BOC: Imaginos, part 1 - "Invisibles"

Jean Lansford lansford at VNET.NET
Sun Sep 24 10:12:46 EDT 2000


On Sat, 16 Sep 2000, Johnny Firic wrote:

>WHAT IT'S ALL ABOUT: THE CONCEPT OF "IMAGINOS"

Ah, one of my favorite sports. Wish I had time to go over this entire
text in depth, but....

[snip]

>The "world axis" is the 0th meridian.

Given the other occult references in the saga, a simpler
interpretation is that this is the axis mundi of voudoun and alchemy,
which points to the Pole Star. In alchemy, the axis mundi is guarded
by the Seven Sisters, the seven bright stars of Ursa Major.

This tradition of seven priestesses or female guardians goes back to
the Egyptian Seven Hathors (who aided the dead through the seven
spheres of the afterlife) and the seven Greek Oracles. The Arabians
called them the Seven Sages.

Ursa Major was also known, in Eastern Europe and Asia, as the throne
of the Queen of Heaven.

>On it lays the city of London, and in
>it is "the Empress", Elizabeth I. The remainder of the first two verses plus
>the chorus (the lines "Seven sleepers" to "Samedi and Petre, in Alchemy")

Albert has said this line should be "Samedi the black man in alchemy."

Baron Samedi, or Baron Cemetery, wears a dark tailcoat and tall hat.
Those possessed by the Baron tell lewd jokes, wear dark glasses, smoke
cigarettes or cigars, eat voraciously and drink copious amounts of
alcohol. Samedi governs the preservation and renewal of life and
protects the children. (Harper's Dictionary of Mystical and Paranormal
Experience)

Also known as Baron Saturday (which I'm told was a working title of RU
Ready to Rock), his symbols are coffins and phalluses. The latter
association reappears in Blue Oyster Cult's mention of Luxor, home of
the ithyphallic god Min.

>is all about occult stuff, pagan rituals etc.; topics such as these were rather
>popular all over western Europe at the time

As well as throughout the 1800s, the century which gave us the Order
Rosae Crucis (Rosicrucians) and the Order of the Golden Dawn. The OGD,
in turn, gave us the majority of prominent early modern occultists,
including A. E. Waite (designer of the best-known Tarot deck), Israel
Regardie, Aleister Crowley and W. B. Yeats.
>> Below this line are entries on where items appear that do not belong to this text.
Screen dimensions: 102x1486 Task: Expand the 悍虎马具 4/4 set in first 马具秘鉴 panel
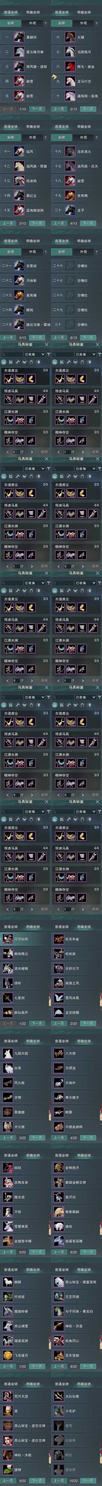pyautogui.click(x=26, y=391)
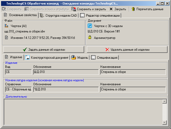Click the Close X toolbar icon

(x=111, y=9)
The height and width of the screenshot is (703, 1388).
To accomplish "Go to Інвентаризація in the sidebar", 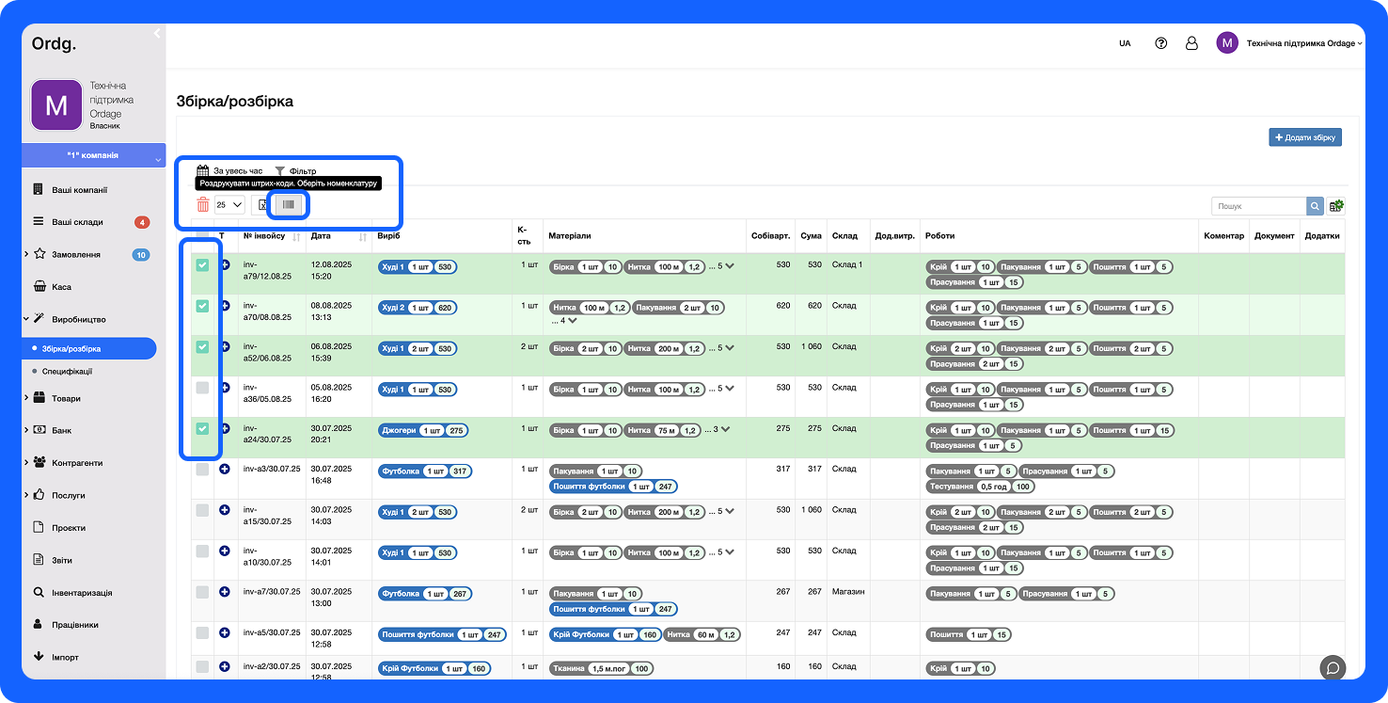I will (82, 593).
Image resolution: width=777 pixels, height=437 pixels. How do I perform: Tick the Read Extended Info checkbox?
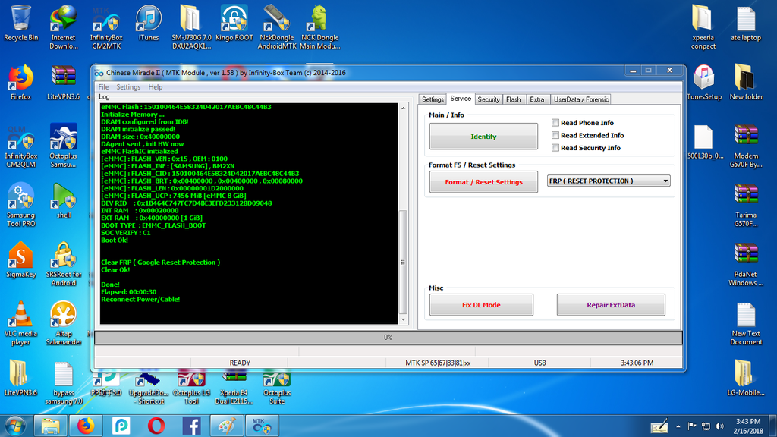(555, 135)
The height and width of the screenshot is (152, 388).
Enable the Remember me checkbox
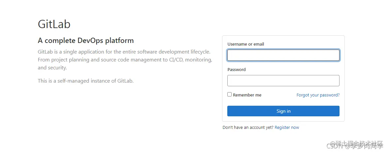[x=230, y=95]
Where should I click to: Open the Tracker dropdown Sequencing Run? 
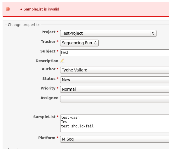79,43
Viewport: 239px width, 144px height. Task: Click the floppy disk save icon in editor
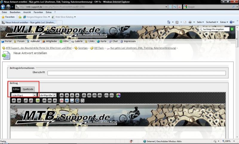click(x=77, y=101)
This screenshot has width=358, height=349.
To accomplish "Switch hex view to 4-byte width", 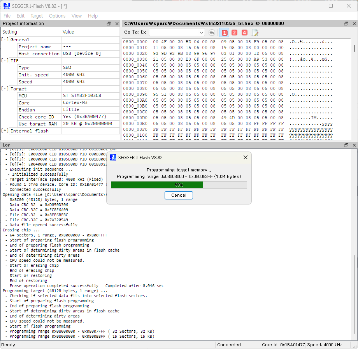I will click(x=244, y=32).
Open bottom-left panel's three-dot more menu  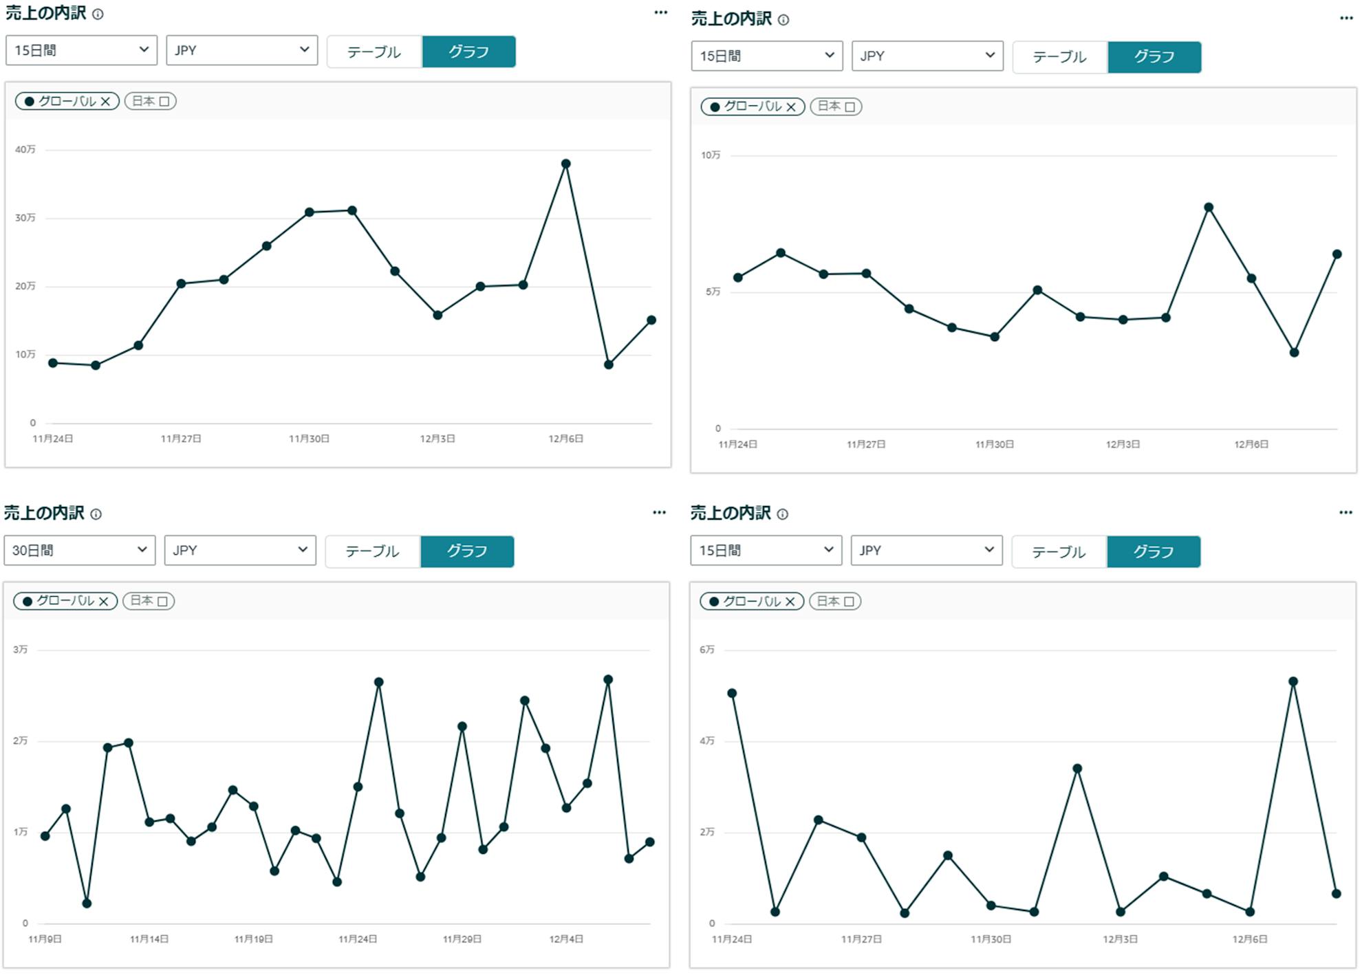(659, 513)
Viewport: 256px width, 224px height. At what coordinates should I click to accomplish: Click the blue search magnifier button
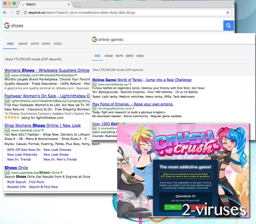tap(228, 26)
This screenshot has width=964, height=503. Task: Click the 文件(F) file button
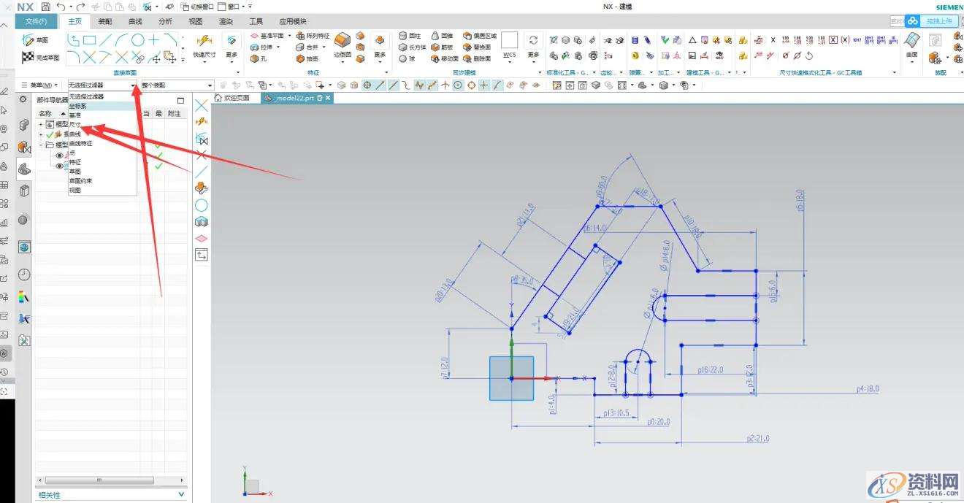(36, 22)
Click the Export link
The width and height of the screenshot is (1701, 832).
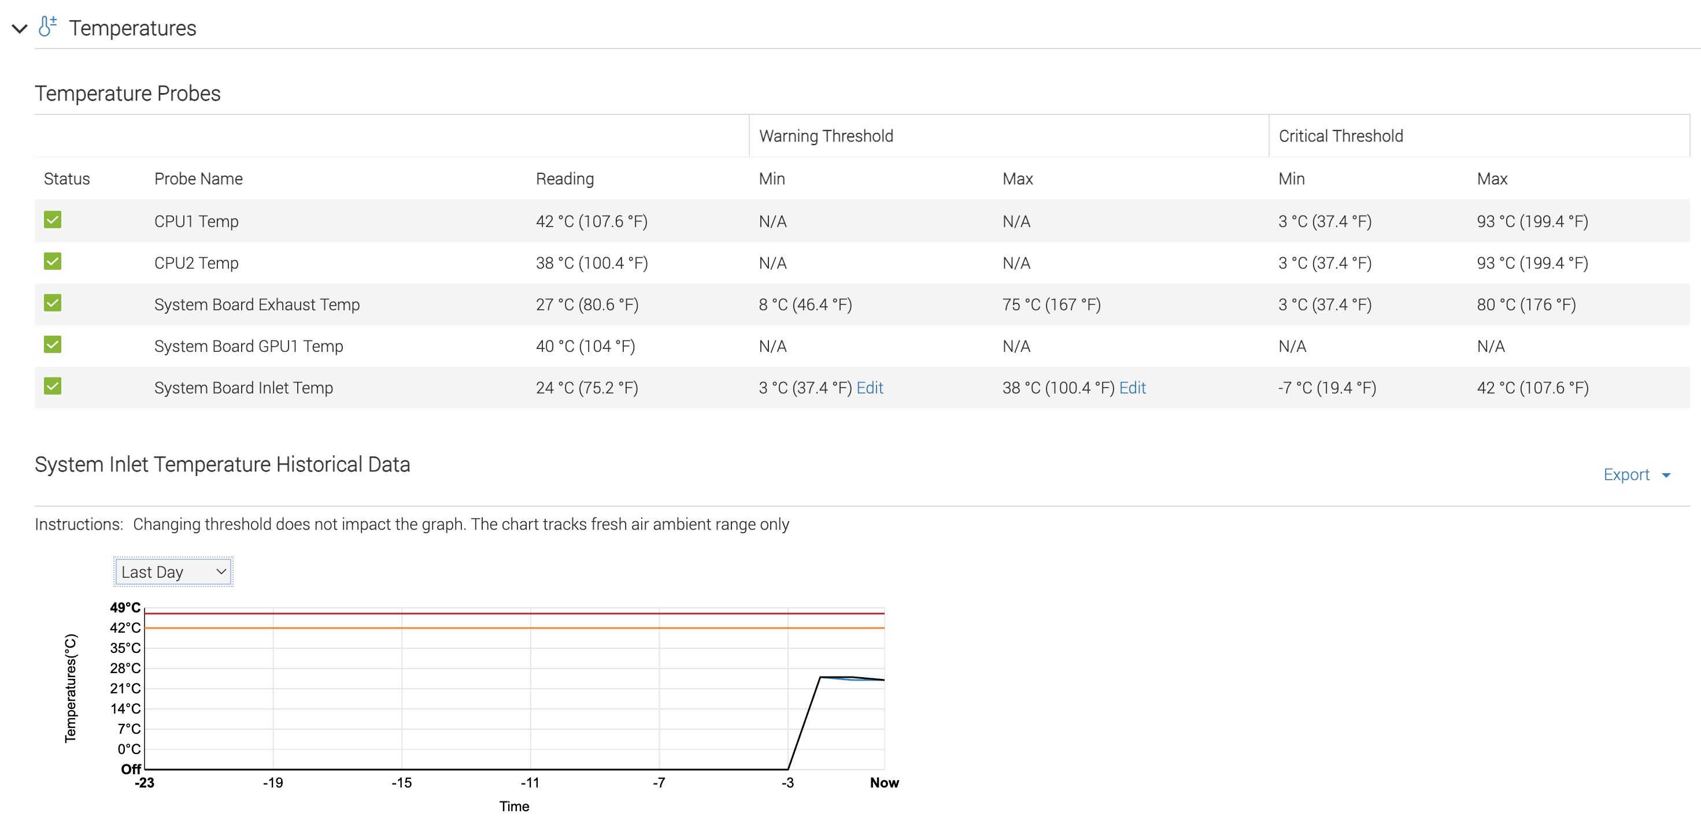click(1626, 474)
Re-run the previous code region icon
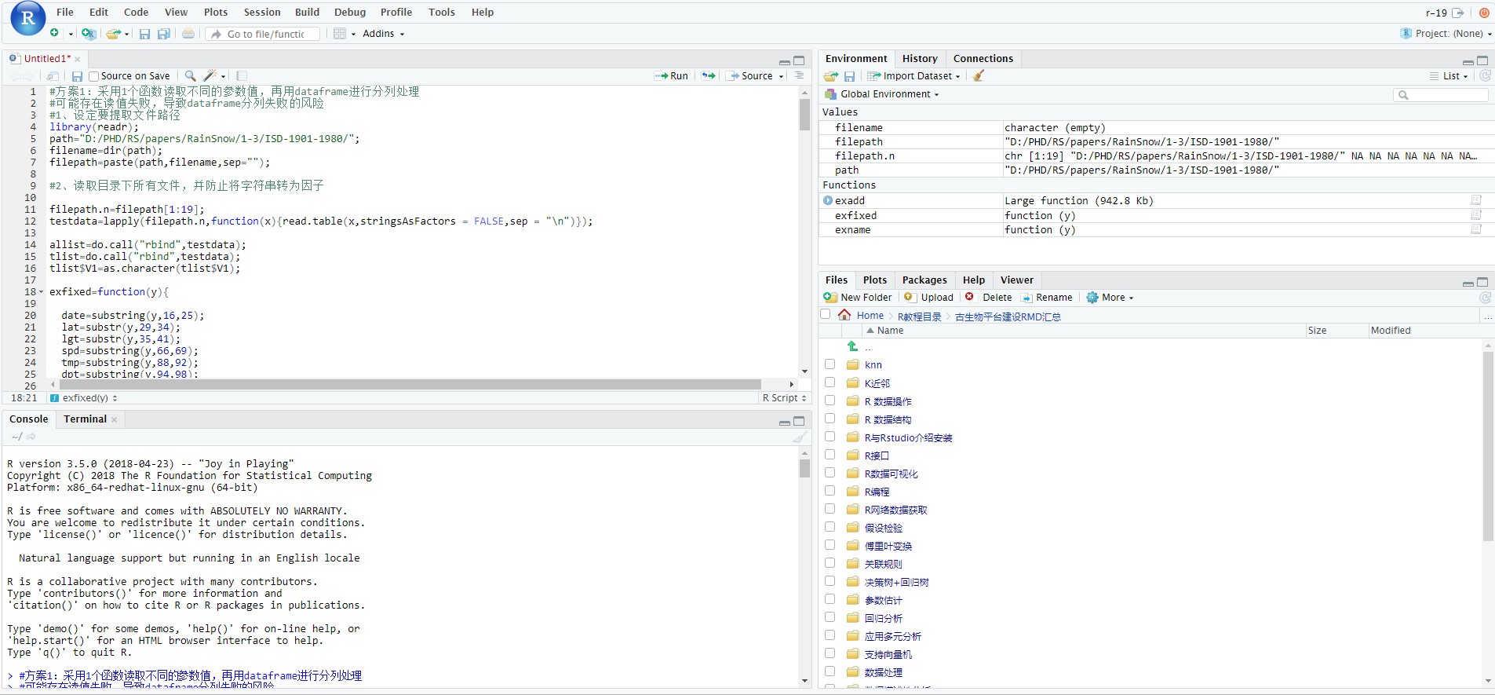Screen dimensions: 1495x695 tap(709, 76)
The period between WWI and WWII saw the publication of what may be the
first book to include reports of out-of-body experiences witnessed by
reliable people. During the period of 1919-1936, Betty White channeled
a group of spirits she called "the Invisibles," and her husband
published his records of her experiences in 1937.

> - cf. Shakespeare's "Midsummer
>night's dream" (Shakespeare was a contemporary of Elizabeth I). As for the
>3rd verse, the "Four Quarters" probably means the four 'elements' (Earth,
>Air - or Wind-, Fire, Water), a concept present in (and essential for) many
>occult rituals. "Twinned in the mirror" could mean two things: a) that the
>events foreseen by Dee &co. in the mirror actually started happening in the
>'real world', or b) that they were the agents of this - what they learned
>from looking into the mirror, they put into practice: so, the actual events
>could later be said to have been 'twinned in the mirror'.

Mirrors also trapped the souls of the dead, making it possible for
gods like Samedi and Morrigan to facilitate the soul's rebirth.